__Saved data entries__
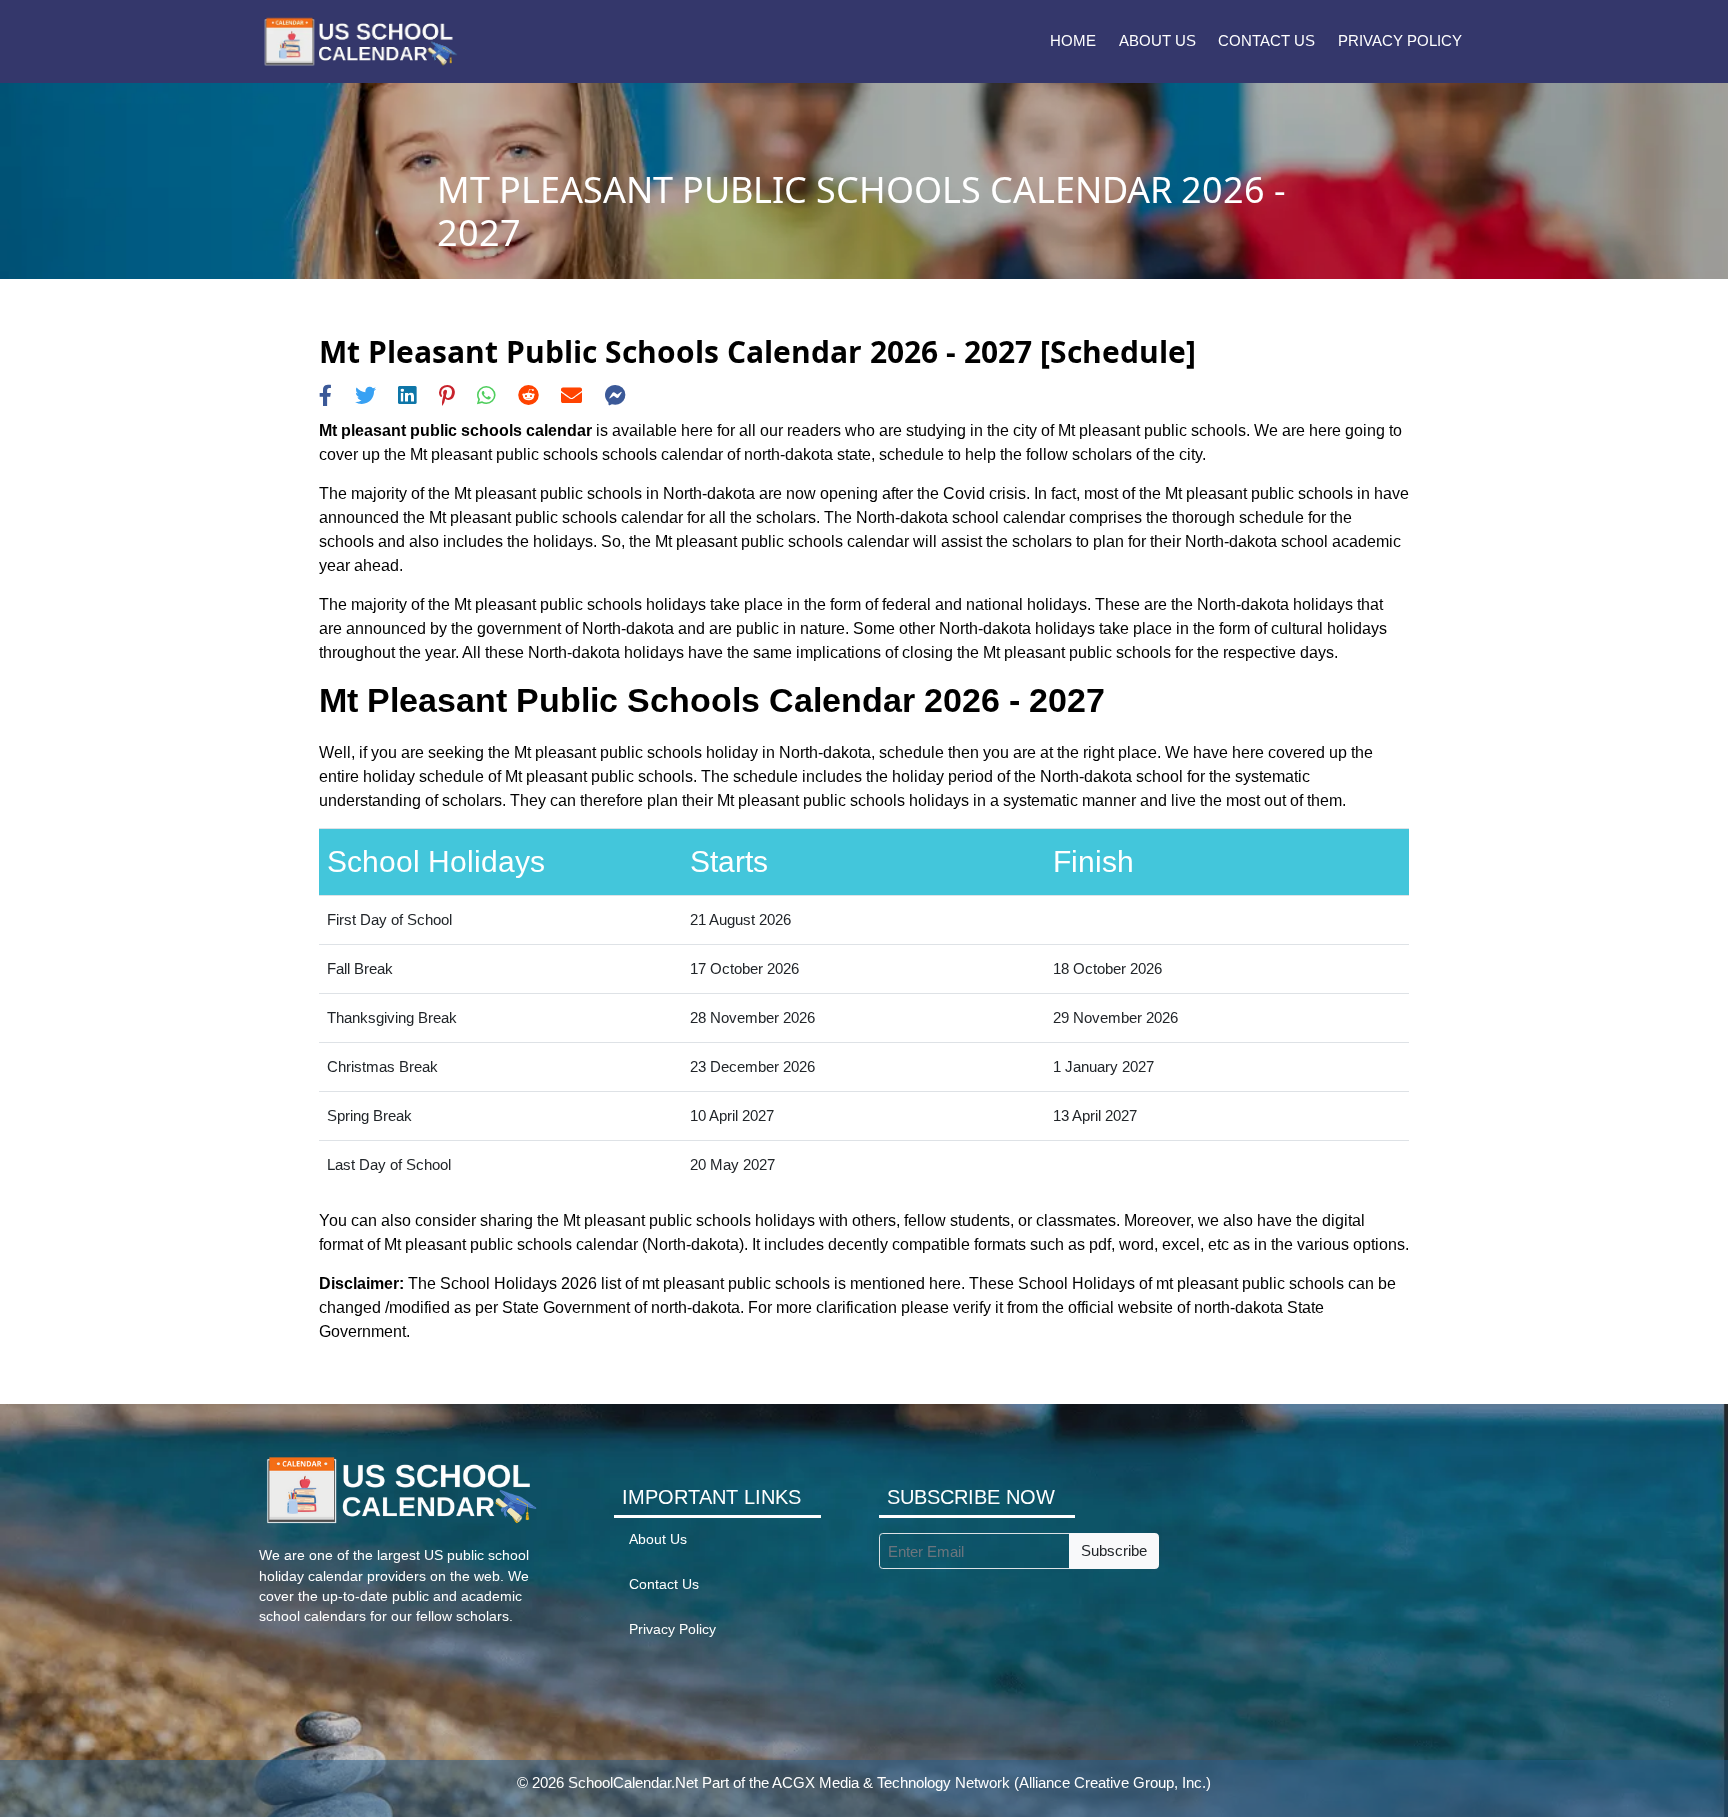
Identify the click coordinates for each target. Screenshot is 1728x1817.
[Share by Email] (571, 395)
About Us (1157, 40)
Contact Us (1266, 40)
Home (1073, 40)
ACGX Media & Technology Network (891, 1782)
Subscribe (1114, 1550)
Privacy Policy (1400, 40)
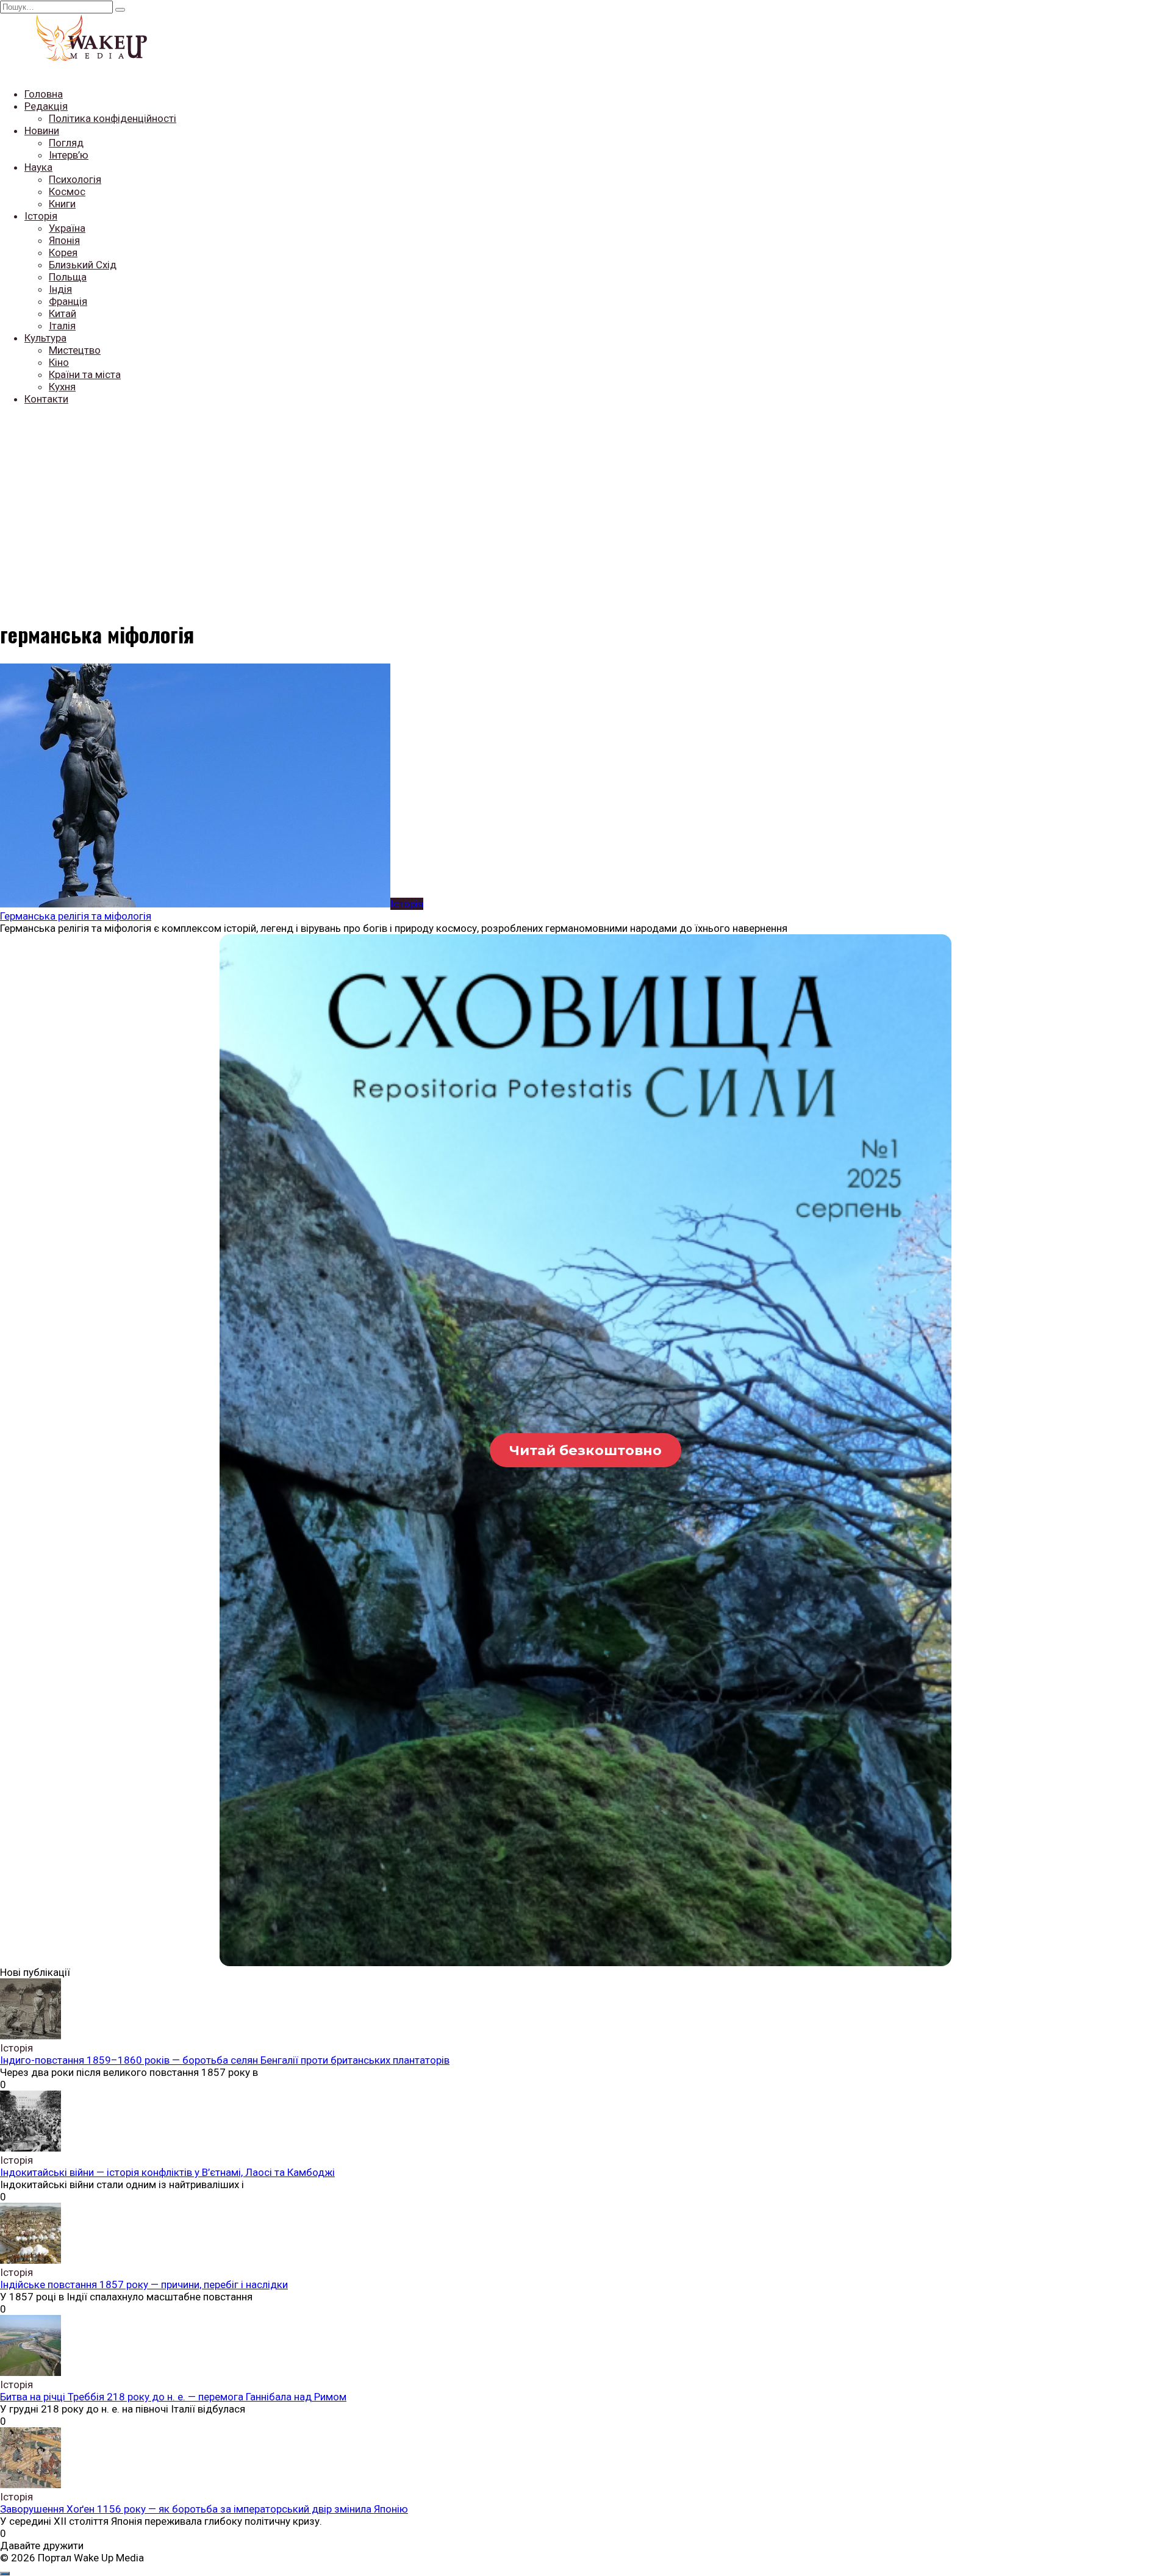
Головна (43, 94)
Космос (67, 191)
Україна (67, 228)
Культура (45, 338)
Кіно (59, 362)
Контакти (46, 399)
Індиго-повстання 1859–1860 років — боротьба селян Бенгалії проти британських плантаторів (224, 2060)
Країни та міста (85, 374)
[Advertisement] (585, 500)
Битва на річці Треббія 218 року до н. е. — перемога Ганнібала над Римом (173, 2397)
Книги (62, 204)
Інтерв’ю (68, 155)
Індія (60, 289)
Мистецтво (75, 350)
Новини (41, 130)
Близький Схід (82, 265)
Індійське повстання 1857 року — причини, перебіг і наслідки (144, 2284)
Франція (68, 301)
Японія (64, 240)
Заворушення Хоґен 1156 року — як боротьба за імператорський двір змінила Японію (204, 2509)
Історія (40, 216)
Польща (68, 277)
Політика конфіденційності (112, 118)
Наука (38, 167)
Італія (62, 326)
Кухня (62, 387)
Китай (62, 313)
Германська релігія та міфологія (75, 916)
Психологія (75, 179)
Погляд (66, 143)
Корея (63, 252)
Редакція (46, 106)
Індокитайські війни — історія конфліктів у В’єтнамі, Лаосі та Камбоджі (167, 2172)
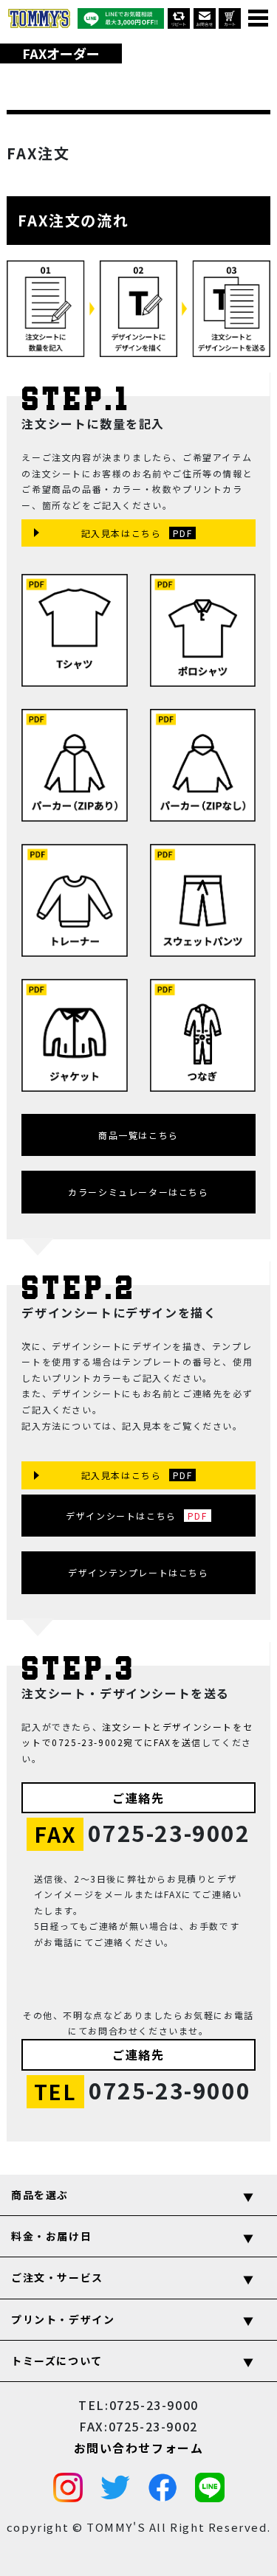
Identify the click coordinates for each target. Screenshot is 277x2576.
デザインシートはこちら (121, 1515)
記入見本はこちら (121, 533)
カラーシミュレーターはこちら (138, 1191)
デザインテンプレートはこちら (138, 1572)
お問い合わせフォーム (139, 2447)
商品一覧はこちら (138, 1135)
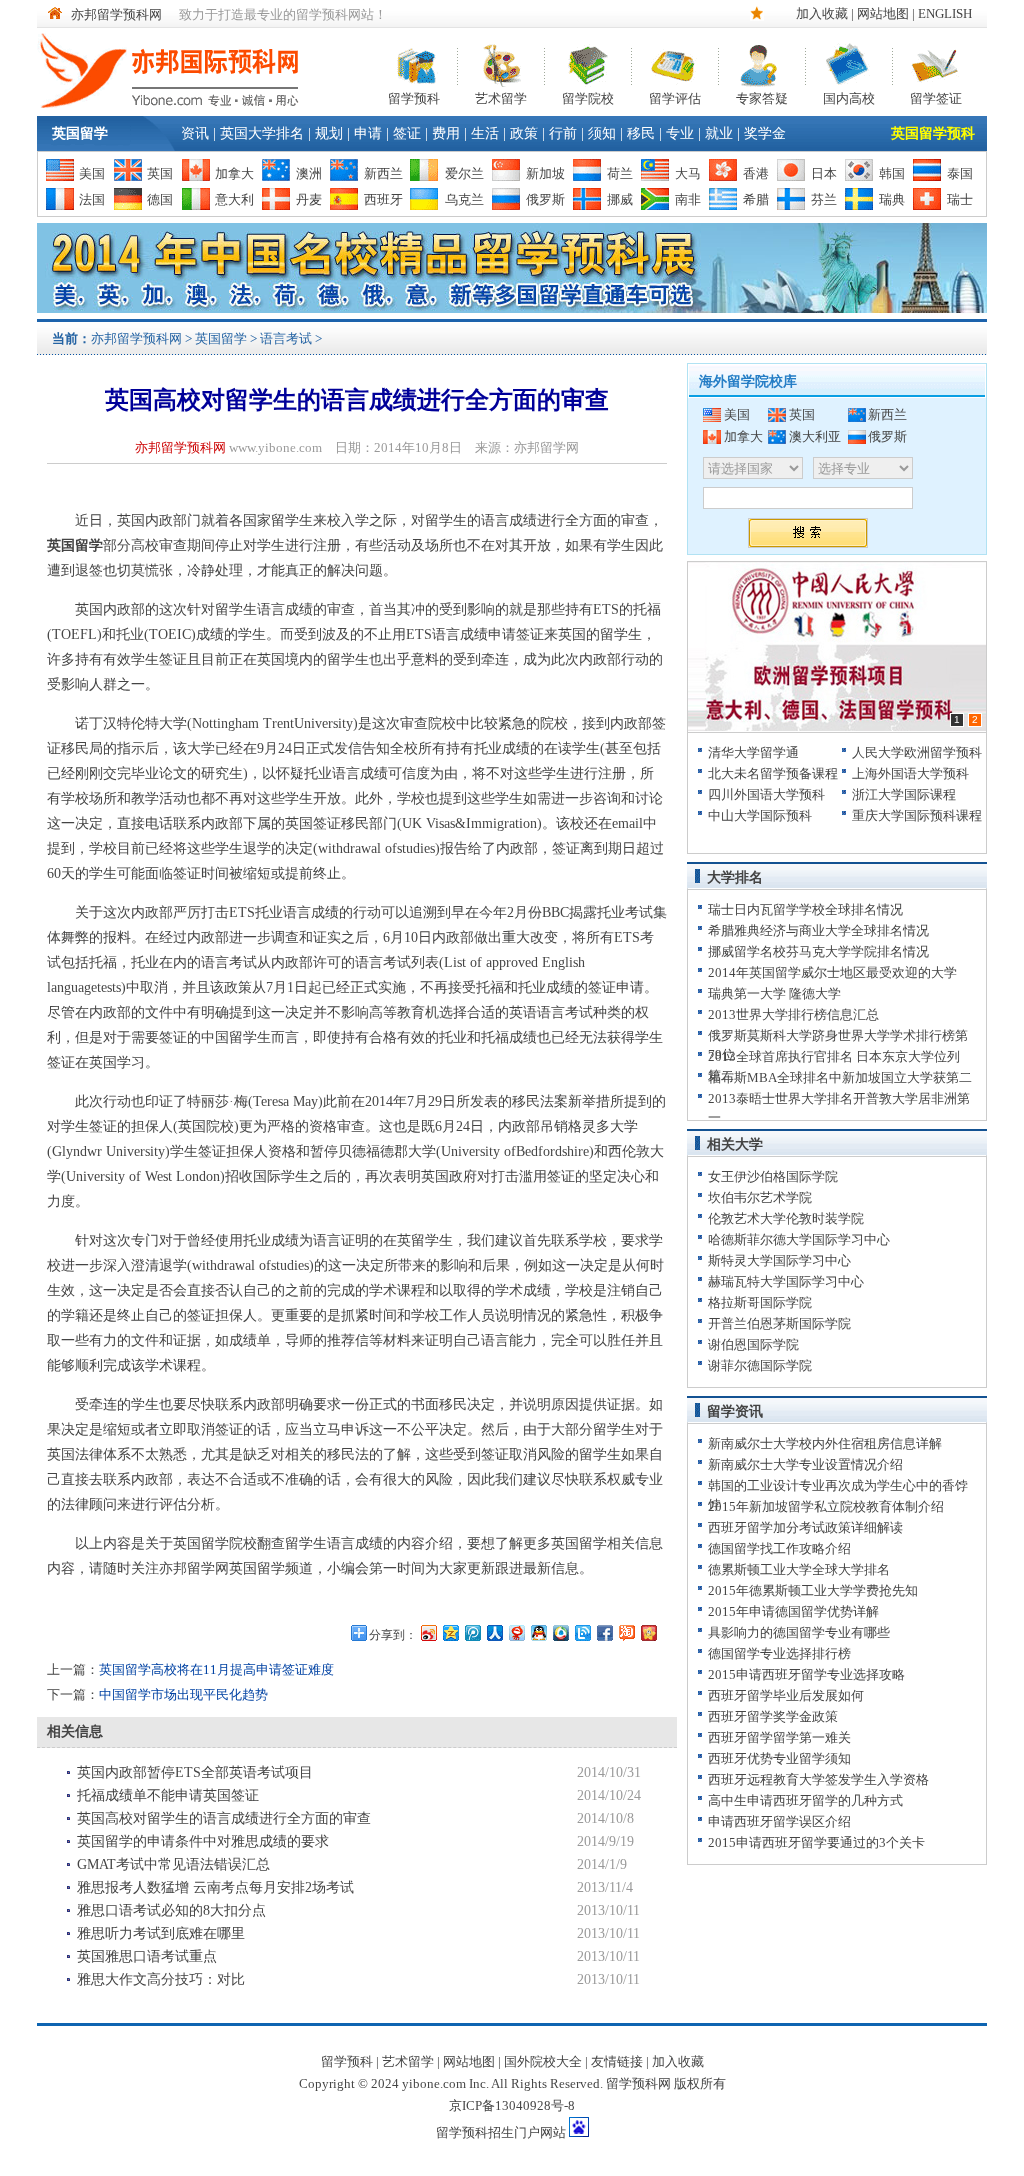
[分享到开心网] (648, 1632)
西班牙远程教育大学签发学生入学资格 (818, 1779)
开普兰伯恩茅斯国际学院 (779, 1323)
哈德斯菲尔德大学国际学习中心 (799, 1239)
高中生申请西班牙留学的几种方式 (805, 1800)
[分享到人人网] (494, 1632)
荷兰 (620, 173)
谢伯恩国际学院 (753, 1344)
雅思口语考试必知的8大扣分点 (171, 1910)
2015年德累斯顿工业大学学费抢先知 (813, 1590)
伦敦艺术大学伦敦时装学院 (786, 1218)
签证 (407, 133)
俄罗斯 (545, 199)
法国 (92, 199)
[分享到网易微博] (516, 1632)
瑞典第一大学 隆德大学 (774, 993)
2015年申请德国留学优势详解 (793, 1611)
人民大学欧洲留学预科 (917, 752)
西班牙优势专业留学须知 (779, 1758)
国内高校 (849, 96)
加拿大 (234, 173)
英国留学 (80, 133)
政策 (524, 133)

__Exercise brief__
Would you provide an exact, picture-free copy of the data above?

__Answer to the exercise__
Identify the click coordinates for each target. Screenshot is 1728x1817.
[Share by Email] (571, 395)
About Us (1157, 40)
Contact Us (1266, 40)
Home (1073, 40)
ACGX Media & Technology Network (891, 1782)
Subscribe (1114, 1550)
Privacy Policy (1400, 40)
Головна (43, 94)
Космос (67, 191)
Україна (67, 228)
Культура (45, 338)
Кіно (59, 362)
Контакти (46, 399)
Індиго-повстання 1859–1860 років — боротьба селян Бенгалії проти британських плантаторів (224, 2060)
Країни та міста (85, 374)
[Advertisement] (585, 500)
Битва на річці Треббія 218 року до н. е. — перемога Ганнібала над Римом (173, 2397)
Книги (62, 204)
Інтерв’ю (68, 155)
Індія (60, 289)
Мистецтво (75, 350)
Новини (41, 130)
Близький Схід (82, 265)
Індійське повстання 1857 року — причини, перебіг і наслідки (144, 2284)
Франція (68, 301)
Японія (64, 240)
Заворушення Хоґен 1156 року — як боротьба за імператорський двір змінила Японію (204, 2509)
Історія (40, 216)
Польща (68, 277)
Політика конфіденційності (112, 118)
Наука (38, 167)
Італія (62, 326)
Кухня (62, 387)
Китай (62, 313)
Германська релігія та міфологія (75, 916)
Психологія (75, 179)
Погляд (66, 143)
Корея (63, 252)
Редакція (46, 106)
Індокитайські війни — історія конфліктів у В’єтнамі, Лаосі та Камбоджі (167, 2172)
Identify the click coordinates for each target. Screenshot is 277x2576.
デザインシートはこちら (121, 1515)
記入見本はこちら (121, 533)
カラーシミュレーターはこちら (138, 1191)
デザインテンプレートはこちら (138, 1572)
お問い合わせフォーム (139, 2447)
商品一覧はこちら (138, 1135)
[分享到开心网] (648, 1632)
西班牙远程教育大学签发学生入学资格 (818, 1779)
开普兰伯恩茅斯国际学院 (779, 1323)
哈德斯菲尔德大学国际学习中心 (799, 1239)
高中生申请西班牙留学的几种方式 (805, 1800)
[分享到人人网] (494, 1632)
荷兰 (620, 173)
谢伯恩国际学院 (753, 1344)
雅思口语考试必知的8大扣分点 (171, 1910)
2015年德累斯顿工业大学学费抢先知 (813, 1590)
伦敦艺术大学伦敦时装学院 (786, 1218)
签证 (407, 133)
俄罗斯 (545, 199)
法国 (92, 199)
[分享到网易微博] (516, 1632)
瑞典第一大学 隆德大学 (774, 993)
2015年申请德国留学优势详解 (793, 1611)
人民大学欧洲留学预科 (917, 752)
西班牙优势专业留学须知 (779, 1758)
国内高校 (849, 96)
加拿大 (234, 173)
英国留学 (80, 133)
政策 (524, 133)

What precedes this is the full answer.